Airborne Pseudolites in a Global Positioning System Degraded Environment

The high accuracy of the Global Positioning System allows for precision navigation in support of current and future military operations. However, generating a three-dimensional position using GPS requires a clear line-of-sight between the user and at least four GPS satellites, and so the GPS service can be denied in scenarios such as a street surrounded by tall buildings. Therefore, there is a need for augmentation in these environments. Pseudolites, which transmit GPS-like ranging signals, can be deployed in order to improve the geometry and provide additional ranging signals. Users can then receive and process both GPS and pseudolite signals simultaneously with slight software modifications.
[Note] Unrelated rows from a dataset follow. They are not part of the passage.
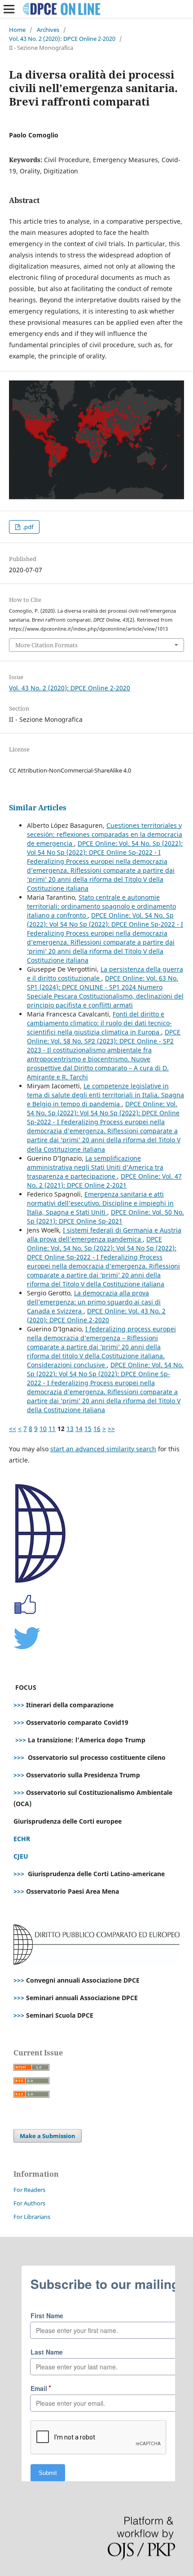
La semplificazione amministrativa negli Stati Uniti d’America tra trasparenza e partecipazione (95, 1167)
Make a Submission (47, 2136)
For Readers (29, 2190)
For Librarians (31, 2217)
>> (111, 1428)
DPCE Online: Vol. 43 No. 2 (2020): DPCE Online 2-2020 (96, 1315)
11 (52, 1428)
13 (70, 1428)
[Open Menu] (9, 9)
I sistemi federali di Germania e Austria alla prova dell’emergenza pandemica (104, 1234)
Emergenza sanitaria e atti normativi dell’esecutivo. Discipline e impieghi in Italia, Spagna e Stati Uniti (100, 1203)
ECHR (21, 1838)
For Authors (29, 2203)
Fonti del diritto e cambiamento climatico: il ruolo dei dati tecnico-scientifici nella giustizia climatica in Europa (99, 1023)
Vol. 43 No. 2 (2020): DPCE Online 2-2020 (62, 39)
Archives (48, 30)
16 (97, 1428)
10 (43, 1428)
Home (17, 30)
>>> (18, 1705)
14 (79, 1428)
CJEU (20, 1856)
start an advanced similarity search (103, 1449)
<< (12, 1428)
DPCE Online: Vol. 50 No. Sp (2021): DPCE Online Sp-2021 (105, 1216)
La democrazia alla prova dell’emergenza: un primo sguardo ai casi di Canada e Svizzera (94, 1302)
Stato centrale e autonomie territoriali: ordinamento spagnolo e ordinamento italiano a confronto (101, 906)
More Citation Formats (46, 645)
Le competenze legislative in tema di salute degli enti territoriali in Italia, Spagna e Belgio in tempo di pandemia (105, 1095)
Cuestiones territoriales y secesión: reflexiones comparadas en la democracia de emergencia (104, 834)
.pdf (27, 527)
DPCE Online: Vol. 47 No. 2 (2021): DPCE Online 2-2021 (104, 1180)
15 (88, 1428)
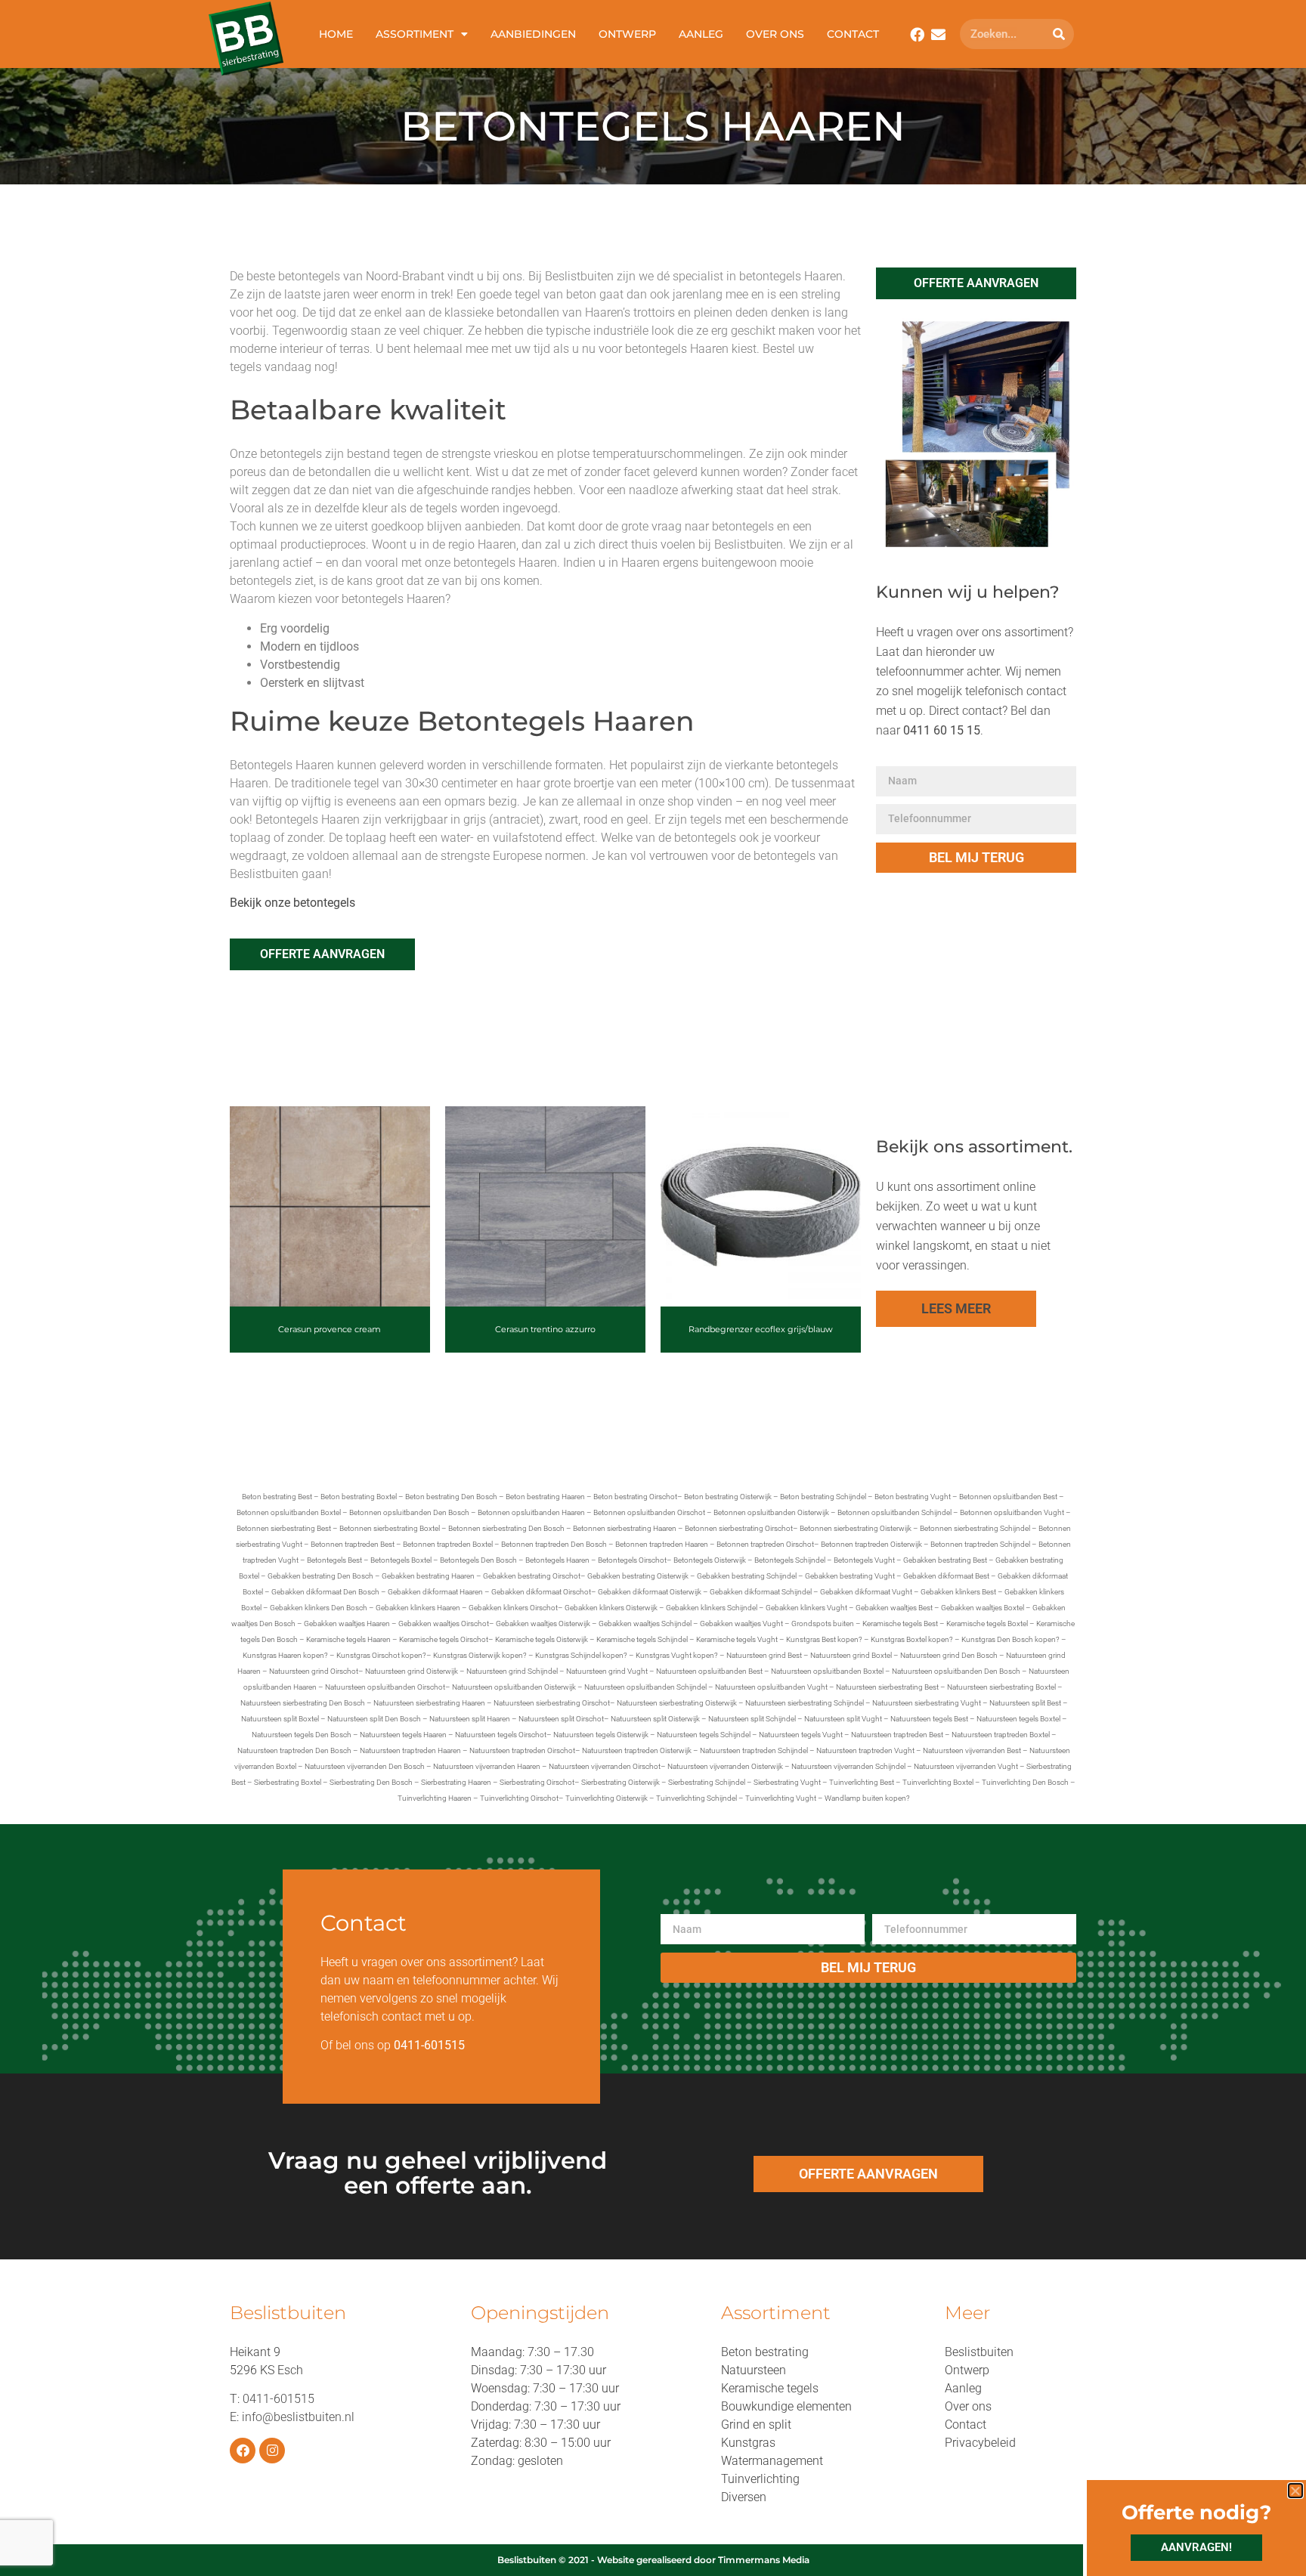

In this thesis, in order to provide precise positioning in an urban environment, a conceptual design of the airborne pseudolite augmentation system is introduced. The impact of the restricted satellite availability due to obstructions is examined for various urban terrain zones. Then the ability of the pseudolite to improve both availability and accuracy is investigated. A comparison between the performances of a GPS only system and an airborne pseudolite augmented system is presented for various positioning scenarios. Simulations show that required accuracy and availability can be obtained by using an appropriately equipped airborne pseudolite. Finally, the improvement gained by the addition of second pseudolite to the most challenging urban environments is examined.